→ **Excerpted passage**:
[start]
Month: April 2013
The home bidding wars are back!
Always nice to find a good article to share. Enjoy By Les Christie CNNMoney
The home bidding wars are back!
The bidding wars are back. Seemingly overnight, many of the nation’s major housing markets have gone from stagnant to sizzling, with for-sale listings drawing offers from a large number of house hunters.
In March, 75% of agents with broker Redfin said their clients’ offers were countered by rival bids, up from 56% who said so in late 2011.
The competition has been most intense in California, where 9 out of 10 homes sold in San Francisco, Sacramento and cities in Southern California drew competing bids during the month. And at least two-third of listings in Boston, Washington D.C., Seattle and New York generated bidding wars.
“The only question is not whether a new listing will get multiple bids but how many it will get,” said Kris Vogt, who manages 14 Coldwell Banker offices in the Sacramento area. One home in an Elk Grove, Calif., subdivision recently received 62 separate bids. The final sale price was for more than $150,000, well above its $129,000 asking price.
In Cambridge, Mass., two condos that could be combined into one large home hit the market two weeks ago for $800,000 each, according to Pat Villani, president of Coldwell Banker Residential Brokerage in New England.
[end]
→ **Written tasks**:
(a) According to the article on home bidding wars, how many separate bids did one home in an Elk Grove subdivision receive?
(b) Write the next part of the article on home bidding wars, picking up after its final sentence.
The rows that come next have nothing to do with this article.

→ **Recorded information**:
[start]
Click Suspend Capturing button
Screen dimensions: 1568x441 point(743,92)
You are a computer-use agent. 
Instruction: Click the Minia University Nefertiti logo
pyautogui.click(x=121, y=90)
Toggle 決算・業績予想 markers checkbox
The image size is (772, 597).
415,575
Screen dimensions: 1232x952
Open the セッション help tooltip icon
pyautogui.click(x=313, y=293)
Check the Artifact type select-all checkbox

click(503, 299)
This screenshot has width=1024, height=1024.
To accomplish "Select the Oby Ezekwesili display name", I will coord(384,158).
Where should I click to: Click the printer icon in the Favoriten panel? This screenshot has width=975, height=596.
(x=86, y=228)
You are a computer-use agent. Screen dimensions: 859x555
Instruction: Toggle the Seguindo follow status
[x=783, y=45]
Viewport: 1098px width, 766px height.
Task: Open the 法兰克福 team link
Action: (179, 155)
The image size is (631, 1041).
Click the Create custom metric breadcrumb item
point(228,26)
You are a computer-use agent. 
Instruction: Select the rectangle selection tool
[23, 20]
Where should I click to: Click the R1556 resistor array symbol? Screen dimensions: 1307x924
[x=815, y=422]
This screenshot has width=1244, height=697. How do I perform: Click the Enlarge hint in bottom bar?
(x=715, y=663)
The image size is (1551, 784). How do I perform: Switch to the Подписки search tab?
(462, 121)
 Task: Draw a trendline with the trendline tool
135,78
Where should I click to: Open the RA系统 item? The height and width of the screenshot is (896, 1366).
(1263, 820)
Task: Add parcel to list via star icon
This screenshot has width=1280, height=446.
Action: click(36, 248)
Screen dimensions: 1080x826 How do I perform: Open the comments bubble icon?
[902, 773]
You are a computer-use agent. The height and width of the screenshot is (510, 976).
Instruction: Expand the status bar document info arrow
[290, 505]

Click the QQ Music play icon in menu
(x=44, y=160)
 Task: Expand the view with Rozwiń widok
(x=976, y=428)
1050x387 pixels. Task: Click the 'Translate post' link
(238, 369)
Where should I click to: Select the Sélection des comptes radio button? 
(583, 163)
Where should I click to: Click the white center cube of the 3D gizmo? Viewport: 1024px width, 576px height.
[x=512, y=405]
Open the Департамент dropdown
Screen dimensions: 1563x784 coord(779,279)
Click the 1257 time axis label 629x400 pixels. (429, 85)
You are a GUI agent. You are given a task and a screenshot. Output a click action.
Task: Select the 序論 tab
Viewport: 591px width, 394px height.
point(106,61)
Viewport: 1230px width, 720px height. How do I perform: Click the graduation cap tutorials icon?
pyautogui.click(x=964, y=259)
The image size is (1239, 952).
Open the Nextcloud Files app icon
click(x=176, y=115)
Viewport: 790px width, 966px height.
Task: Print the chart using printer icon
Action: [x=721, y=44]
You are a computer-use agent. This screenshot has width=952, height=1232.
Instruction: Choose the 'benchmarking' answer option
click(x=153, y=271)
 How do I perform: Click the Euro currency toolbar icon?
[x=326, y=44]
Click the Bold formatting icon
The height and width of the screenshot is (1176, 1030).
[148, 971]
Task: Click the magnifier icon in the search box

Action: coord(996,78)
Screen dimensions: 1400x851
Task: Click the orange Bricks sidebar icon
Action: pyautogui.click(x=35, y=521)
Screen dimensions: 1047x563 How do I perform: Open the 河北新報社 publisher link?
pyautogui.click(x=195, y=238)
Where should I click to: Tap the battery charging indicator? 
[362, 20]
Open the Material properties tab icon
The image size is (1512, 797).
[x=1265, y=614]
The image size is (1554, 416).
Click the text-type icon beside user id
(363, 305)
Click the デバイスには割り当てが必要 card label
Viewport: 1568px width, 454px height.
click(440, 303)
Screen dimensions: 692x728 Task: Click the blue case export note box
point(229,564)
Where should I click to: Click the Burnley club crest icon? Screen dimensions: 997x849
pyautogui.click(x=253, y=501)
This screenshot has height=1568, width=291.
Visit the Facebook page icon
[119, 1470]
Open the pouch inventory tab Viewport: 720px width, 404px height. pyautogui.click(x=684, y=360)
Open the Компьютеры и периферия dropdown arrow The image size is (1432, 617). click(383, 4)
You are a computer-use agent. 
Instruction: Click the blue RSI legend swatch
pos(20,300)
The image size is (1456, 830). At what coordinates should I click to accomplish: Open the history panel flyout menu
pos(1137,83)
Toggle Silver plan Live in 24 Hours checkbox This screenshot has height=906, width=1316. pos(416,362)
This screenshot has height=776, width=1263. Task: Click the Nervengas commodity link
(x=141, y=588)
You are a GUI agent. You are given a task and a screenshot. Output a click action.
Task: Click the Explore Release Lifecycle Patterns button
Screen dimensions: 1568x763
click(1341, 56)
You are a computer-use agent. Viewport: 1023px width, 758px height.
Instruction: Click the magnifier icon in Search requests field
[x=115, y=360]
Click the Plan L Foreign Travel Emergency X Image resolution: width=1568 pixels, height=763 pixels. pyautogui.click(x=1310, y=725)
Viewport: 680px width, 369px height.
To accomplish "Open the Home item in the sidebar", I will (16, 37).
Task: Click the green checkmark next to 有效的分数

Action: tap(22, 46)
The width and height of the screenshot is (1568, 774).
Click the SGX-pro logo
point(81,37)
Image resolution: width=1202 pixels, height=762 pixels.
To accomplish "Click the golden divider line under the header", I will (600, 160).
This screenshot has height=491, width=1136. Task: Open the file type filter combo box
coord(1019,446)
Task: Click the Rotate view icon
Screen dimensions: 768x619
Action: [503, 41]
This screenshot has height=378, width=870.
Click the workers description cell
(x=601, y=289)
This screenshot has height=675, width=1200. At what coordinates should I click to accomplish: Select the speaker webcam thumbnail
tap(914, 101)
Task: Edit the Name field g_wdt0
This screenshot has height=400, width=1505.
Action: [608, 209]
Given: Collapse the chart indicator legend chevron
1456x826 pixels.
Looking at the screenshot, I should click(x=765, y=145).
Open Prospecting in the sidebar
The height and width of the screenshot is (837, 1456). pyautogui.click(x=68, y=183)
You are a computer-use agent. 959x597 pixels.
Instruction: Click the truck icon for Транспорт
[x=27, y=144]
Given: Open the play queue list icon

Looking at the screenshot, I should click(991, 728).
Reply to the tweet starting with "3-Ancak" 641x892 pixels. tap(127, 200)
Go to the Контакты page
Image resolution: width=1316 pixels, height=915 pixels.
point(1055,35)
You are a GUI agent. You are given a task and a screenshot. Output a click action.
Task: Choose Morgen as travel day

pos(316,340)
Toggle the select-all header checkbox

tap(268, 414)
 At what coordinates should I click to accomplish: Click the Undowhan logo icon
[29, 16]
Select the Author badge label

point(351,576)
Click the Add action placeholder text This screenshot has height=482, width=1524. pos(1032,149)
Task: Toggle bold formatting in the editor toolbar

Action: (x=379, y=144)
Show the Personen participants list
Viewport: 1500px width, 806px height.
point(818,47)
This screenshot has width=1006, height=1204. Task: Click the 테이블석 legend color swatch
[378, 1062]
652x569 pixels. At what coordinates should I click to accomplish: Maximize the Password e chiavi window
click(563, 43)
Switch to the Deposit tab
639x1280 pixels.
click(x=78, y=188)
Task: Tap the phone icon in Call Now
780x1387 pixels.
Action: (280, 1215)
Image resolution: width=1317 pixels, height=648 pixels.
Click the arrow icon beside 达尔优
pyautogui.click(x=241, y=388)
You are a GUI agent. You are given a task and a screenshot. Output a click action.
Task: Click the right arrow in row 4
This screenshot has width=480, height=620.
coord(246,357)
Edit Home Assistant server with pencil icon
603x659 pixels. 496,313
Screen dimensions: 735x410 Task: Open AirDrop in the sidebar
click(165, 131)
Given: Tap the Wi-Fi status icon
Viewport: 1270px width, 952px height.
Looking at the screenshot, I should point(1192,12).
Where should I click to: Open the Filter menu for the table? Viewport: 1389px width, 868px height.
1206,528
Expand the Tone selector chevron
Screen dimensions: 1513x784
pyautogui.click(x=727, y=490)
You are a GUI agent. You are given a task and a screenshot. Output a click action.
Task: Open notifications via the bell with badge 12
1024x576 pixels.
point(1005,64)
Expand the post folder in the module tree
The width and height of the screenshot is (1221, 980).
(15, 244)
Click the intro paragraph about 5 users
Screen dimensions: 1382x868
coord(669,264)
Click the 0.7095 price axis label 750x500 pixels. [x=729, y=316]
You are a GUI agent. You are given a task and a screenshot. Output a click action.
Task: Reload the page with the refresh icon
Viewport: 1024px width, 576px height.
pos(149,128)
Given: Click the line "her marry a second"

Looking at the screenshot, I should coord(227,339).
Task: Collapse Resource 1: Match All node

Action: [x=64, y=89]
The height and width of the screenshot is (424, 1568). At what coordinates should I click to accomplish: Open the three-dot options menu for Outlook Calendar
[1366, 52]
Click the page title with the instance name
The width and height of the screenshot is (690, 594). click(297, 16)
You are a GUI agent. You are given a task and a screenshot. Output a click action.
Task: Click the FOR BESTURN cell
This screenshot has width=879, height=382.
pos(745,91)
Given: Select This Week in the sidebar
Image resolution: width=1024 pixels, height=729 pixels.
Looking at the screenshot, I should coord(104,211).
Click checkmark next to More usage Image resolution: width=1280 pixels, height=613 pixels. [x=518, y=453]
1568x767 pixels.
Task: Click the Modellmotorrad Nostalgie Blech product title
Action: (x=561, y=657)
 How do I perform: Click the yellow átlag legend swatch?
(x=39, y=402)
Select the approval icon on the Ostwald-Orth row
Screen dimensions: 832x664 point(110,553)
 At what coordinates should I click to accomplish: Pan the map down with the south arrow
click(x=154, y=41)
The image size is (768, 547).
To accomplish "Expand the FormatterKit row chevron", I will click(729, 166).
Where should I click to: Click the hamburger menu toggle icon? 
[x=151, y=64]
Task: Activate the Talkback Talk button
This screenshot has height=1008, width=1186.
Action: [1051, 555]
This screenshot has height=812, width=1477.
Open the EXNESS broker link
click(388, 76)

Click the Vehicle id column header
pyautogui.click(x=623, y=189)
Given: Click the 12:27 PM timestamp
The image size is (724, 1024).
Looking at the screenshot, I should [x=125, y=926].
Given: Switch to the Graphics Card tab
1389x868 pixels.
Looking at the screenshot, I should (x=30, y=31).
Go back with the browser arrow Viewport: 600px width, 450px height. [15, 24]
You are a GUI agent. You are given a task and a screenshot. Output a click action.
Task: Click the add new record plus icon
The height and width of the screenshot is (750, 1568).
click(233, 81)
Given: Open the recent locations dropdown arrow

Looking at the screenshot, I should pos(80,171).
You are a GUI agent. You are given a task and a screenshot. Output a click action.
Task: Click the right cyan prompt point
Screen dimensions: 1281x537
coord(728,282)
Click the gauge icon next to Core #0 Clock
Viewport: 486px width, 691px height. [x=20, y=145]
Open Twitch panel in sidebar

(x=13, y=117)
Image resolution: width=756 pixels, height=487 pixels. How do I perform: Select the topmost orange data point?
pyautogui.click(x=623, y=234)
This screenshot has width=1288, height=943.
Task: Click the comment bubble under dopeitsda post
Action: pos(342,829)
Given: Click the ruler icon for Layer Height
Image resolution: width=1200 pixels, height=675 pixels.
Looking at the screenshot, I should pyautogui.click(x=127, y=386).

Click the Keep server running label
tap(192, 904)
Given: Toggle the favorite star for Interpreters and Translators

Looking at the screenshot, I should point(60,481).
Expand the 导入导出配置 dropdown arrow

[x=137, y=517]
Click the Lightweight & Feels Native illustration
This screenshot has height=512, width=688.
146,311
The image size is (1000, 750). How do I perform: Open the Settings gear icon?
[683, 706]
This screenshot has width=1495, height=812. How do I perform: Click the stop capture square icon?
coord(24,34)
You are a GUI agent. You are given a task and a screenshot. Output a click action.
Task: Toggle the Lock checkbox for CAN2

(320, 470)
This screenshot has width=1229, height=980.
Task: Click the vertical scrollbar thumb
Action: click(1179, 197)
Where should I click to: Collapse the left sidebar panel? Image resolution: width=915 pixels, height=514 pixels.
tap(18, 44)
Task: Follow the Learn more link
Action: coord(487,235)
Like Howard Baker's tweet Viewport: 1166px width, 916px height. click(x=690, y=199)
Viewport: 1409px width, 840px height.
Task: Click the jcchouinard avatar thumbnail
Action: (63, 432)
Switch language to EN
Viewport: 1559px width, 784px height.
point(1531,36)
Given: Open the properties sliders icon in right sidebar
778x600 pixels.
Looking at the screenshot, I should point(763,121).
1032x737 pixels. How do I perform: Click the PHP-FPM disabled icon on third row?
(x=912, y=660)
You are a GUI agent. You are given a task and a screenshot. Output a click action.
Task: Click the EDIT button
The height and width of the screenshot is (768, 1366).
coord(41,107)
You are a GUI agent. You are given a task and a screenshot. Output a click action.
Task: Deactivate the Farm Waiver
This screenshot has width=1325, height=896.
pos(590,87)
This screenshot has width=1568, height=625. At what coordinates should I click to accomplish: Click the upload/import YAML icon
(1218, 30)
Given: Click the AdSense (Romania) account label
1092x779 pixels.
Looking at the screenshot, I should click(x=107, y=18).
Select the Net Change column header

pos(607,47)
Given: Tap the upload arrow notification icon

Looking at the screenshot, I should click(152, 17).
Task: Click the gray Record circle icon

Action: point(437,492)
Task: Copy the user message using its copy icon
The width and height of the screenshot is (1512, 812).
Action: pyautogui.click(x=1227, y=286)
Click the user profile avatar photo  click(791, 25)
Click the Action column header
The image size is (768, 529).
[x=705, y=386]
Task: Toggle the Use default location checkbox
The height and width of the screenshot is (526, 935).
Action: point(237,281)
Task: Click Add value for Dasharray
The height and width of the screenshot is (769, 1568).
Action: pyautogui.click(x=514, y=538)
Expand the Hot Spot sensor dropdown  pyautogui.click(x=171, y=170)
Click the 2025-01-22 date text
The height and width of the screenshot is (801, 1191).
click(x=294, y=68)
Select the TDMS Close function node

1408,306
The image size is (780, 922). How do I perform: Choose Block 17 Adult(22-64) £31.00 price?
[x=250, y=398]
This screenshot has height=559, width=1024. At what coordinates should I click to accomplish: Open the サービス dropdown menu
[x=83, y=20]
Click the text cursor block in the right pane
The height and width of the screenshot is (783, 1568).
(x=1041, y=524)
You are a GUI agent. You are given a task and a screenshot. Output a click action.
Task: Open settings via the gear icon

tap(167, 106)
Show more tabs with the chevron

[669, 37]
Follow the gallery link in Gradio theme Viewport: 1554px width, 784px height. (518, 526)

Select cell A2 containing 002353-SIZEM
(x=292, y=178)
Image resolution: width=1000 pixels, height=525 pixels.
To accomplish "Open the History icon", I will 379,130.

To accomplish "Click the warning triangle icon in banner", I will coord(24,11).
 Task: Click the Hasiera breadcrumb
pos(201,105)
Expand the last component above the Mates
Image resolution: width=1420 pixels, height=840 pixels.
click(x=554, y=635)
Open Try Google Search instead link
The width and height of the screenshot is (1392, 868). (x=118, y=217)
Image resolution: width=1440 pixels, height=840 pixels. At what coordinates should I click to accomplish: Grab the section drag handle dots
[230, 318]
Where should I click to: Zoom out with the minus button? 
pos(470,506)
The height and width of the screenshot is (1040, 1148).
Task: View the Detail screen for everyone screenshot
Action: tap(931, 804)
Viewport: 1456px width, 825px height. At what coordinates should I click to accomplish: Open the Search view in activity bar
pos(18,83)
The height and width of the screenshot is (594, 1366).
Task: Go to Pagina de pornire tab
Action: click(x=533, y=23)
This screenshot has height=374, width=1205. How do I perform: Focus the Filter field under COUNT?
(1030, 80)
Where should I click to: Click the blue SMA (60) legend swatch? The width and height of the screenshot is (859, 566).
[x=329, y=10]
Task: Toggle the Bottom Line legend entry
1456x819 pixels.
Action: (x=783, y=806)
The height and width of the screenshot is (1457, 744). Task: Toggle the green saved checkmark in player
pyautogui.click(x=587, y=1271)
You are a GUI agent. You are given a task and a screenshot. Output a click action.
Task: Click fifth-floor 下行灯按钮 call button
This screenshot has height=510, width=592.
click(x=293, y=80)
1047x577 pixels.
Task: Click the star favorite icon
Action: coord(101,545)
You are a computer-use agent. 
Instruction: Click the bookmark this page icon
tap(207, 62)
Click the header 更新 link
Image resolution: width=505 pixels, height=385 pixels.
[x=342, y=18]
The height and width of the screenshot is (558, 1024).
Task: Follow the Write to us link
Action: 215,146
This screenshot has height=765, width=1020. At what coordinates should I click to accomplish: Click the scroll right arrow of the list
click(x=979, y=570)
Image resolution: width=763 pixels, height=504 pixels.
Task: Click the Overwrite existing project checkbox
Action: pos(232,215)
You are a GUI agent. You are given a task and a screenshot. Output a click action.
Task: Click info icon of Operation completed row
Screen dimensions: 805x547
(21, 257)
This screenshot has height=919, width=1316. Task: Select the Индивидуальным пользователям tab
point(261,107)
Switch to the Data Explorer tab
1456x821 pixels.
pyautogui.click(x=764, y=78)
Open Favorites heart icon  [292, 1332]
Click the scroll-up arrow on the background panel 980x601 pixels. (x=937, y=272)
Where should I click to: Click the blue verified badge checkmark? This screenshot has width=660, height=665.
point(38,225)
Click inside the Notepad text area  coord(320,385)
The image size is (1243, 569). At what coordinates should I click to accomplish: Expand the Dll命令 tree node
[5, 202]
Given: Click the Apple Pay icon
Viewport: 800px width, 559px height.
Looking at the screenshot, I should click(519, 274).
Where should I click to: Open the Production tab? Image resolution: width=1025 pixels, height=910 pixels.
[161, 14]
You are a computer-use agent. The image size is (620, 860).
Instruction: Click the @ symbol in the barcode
[end]
→ **Results by task**:
(a) It received 62 separate bids.

(b)
“The brokers stopped taking names after the number of bidders reached 250,” she said. The winning bidder offered $2 million for both units.
Related: Five best markets to buy a home
Homebuyers eager to purchase before home prices and mortgage rates rise are finding few homes for sale as sellers hold out for better deals, said Glenn Kelman, Redfin’s CEO.
Many homeowners are still underwater, owing more on their mortgages than their homes are worth, and they want to wait until selling becomes profitable again. By doing so, they can avoid short sales, which carry big hits on credit scores, 85 to 160 points, according to FICO.
“Many people have been holding on for a profit and they’re just now getting their heads above water,” said Kelman.
Those who want to sell and buy a new home are encountering a market where it’s difficult to find a new place of their own, said Vogt.
Related: Five best markets to sell a home
Over the past few months, Jackie and Cliff Kaufman have bid on four different homes in St. Petersburg, Fla., including one short sale and a foreclosure.
The pair, who have two adult children and run an online jewelry business, said they bid $5,000 more than the $495,000 asking price on the first home they had their eye on and never heard back from the seller’s agent. They were later told the house sold for nearly $550,000.
Next, they bid on a short sale listed for $600,000. This time, they came in $10,000 above the asking price and again, they were beaten out. The house was only on the market for two days.
The third attempt to make an offer on a bank-owned property was also met with silence.
Related: Buy or rent? 10 major cities
“It was very frustrating,” said Jackie Kaufman. “We felt we were always on the outside of the loop and that people who won the homes had the inside track.”
By the fourth try, the couple successfully bid through a listing agent, who they believe pushed their bid harder in order to earn a double commission since she was representing both the buyer and seller in the deal. And they managed to get the place for $30,000 less than the asking price.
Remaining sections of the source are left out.